- _What you are asked to do_:
Take the part of the records that opens with the line containing "Click the 肩幅" and closes with the line containing "coord(108,116)", and write it out again with "Lufthansa" in place of "Turkish Airlines". Leave everything else unchanged.
::::::::::
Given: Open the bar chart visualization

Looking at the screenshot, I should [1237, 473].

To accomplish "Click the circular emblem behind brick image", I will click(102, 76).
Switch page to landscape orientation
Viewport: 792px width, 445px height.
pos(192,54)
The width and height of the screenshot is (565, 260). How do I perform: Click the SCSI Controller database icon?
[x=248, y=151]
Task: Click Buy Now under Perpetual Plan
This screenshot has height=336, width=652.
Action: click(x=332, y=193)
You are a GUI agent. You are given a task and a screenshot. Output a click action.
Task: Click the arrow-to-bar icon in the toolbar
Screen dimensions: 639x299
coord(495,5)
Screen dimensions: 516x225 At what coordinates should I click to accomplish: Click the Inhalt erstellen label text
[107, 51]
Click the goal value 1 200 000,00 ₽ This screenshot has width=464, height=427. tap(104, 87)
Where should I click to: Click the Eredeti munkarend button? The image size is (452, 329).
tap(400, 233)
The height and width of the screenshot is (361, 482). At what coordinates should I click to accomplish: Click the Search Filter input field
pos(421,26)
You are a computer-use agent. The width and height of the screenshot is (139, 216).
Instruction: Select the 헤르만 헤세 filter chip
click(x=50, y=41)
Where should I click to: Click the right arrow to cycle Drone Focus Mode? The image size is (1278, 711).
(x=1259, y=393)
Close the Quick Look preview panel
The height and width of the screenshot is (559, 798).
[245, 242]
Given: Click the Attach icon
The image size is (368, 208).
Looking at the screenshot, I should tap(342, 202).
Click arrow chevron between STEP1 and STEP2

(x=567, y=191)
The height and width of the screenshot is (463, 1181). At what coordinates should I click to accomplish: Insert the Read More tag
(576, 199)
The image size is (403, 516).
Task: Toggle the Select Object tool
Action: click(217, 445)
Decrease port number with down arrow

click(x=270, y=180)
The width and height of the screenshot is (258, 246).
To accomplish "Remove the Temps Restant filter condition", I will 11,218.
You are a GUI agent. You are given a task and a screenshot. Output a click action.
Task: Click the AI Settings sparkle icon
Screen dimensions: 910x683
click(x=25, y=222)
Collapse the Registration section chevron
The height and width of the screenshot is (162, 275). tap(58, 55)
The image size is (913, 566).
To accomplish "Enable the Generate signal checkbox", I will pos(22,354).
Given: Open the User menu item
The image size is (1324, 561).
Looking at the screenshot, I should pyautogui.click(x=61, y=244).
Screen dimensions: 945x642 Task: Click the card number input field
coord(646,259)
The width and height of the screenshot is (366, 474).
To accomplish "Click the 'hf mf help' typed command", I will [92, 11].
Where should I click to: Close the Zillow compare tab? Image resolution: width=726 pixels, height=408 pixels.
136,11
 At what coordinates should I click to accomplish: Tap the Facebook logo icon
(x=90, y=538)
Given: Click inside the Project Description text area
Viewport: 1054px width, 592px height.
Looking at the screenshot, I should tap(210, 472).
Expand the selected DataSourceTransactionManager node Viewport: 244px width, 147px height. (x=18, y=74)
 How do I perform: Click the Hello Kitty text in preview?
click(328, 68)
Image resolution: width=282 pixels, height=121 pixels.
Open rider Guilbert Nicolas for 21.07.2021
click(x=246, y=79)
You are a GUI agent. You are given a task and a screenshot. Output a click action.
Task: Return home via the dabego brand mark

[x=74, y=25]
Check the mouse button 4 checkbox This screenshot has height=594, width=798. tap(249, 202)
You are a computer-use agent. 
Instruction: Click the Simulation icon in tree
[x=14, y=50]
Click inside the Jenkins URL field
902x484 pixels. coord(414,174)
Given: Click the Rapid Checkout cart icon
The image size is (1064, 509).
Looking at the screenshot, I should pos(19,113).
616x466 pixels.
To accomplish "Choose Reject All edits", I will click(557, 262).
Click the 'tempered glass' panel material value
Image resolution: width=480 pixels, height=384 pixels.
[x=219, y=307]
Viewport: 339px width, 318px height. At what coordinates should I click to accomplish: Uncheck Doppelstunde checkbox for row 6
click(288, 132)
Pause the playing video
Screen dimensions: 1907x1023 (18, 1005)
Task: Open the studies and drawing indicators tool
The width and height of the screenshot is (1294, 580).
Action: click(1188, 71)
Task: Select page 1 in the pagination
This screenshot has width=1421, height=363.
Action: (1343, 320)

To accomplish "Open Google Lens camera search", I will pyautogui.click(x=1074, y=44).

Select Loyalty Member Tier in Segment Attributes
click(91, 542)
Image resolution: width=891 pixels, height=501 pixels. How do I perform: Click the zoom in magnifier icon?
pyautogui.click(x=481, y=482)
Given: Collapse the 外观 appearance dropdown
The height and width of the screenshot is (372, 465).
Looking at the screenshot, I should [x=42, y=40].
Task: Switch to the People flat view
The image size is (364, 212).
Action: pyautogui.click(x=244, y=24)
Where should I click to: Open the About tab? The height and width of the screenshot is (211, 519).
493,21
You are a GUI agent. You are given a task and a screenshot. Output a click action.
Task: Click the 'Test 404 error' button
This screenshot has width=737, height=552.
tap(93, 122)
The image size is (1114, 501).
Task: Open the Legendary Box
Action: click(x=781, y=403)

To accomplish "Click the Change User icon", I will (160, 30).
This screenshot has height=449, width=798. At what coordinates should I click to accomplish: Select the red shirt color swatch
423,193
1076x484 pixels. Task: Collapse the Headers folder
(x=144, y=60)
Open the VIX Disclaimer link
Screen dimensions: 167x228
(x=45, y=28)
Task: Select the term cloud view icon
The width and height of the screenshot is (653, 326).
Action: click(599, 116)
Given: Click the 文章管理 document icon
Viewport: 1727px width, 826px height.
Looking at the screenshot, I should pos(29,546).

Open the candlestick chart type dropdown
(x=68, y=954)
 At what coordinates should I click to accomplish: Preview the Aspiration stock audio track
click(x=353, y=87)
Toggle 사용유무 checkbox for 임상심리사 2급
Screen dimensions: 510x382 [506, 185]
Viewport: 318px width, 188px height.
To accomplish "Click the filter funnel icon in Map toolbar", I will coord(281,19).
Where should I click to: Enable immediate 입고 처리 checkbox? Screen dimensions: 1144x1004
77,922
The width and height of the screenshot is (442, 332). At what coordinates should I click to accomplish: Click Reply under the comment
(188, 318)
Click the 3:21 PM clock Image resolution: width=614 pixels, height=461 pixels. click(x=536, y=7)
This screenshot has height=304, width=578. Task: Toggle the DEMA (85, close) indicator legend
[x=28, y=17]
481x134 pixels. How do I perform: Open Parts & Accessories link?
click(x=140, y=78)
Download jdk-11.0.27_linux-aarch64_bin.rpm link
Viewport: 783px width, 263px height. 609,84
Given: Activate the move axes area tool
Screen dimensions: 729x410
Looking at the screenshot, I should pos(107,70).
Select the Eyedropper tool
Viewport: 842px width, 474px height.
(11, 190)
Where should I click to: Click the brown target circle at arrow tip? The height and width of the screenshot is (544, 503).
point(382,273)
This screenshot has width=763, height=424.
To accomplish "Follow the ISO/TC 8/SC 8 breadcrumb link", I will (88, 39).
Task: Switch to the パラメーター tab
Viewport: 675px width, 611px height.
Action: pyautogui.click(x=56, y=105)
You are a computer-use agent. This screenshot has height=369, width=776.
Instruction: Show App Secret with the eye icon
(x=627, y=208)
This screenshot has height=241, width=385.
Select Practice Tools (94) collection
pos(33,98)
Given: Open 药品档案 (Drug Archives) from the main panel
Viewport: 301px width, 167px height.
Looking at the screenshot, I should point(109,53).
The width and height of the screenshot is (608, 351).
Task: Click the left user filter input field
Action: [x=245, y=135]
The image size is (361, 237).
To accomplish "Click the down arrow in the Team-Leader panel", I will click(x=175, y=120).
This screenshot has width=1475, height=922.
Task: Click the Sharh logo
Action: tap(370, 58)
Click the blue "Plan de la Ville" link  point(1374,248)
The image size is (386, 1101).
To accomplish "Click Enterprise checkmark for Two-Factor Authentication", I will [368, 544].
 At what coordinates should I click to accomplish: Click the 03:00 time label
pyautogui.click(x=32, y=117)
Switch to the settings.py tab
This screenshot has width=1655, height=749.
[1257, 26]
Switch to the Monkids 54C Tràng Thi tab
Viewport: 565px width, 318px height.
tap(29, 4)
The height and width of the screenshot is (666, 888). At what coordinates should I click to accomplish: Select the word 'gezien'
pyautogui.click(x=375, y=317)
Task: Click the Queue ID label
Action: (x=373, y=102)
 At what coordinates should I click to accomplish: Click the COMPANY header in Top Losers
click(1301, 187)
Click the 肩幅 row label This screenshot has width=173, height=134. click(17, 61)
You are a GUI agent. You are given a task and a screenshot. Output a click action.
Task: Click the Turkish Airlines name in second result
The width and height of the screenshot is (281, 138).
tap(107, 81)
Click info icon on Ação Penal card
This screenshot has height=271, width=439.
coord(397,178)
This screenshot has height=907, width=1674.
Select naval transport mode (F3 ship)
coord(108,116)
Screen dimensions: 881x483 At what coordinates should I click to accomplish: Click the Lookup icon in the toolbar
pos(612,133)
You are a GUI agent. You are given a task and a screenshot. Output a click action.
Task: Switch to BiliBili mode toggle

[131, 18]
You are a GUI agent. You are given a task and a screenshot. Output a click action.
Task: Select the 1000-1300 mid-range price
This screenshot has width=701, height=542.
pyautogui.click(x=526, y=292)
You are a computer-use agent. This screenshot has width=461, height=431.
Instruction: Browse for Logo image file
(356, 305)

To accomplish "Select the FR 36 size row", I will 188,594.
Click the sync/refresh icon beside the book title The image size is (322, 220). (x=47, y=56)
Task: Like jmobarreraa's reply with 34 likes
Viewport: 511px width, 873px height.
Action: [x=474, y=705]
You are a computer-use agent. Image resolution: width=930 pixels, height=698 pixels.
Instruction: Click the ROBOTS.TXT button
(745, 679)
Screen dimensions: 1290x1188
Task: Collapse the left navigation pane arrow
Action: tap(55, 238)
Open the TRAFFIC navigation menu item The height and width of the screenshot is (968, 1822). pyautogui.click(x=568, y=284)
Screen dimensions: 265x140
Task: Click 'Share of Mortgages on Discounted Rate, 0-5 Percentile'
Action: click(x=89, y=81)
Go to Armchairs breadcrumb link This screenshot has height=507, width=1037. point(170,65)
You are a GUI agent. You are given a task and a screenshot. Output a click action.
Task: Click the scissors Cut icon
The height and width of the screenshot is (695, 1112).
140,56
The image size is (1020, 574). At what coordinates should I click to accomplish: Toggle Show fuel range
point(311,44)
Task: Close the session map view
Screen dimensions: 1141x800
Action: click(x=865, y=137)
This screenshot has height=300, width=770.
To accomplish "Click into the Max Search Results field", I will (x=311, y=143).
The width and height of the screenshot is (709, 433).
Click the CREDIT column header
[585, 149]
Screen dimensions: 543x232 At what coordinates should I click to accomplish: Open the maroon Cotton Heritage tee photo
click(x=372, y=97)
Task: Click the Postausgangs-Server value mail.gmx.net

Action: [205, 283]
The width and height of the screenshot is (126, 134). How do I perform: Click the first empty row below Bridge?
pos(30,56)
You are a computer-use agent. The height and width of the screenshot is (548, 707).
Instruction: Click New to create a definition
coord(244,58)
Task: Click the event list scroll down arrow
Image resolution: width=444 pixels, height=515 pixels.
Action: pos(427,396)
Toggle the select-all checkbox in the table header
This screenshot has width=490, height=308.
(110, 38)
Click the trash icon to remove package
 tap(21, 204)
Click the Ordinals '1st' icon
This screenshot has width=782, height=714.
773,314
::::::::::
- _Exercise answer_:
Click the 肩幅 row label This screenshot has width=173, height=134. click(17, 61)
You are a GUI agent. You are given a task and a screenshot. Output a click action.
Task: Click the Lufthansa name in second result
The width and height of the screenshot is (281, 138).
tap(107, 81)
Click info icon on Ação Penal card
This screenshot has height=271, width=439.
coord(397,178)
This screenshot has height=907, width=1674.
Select naval transport mode (F3 ship)
coord(108,116)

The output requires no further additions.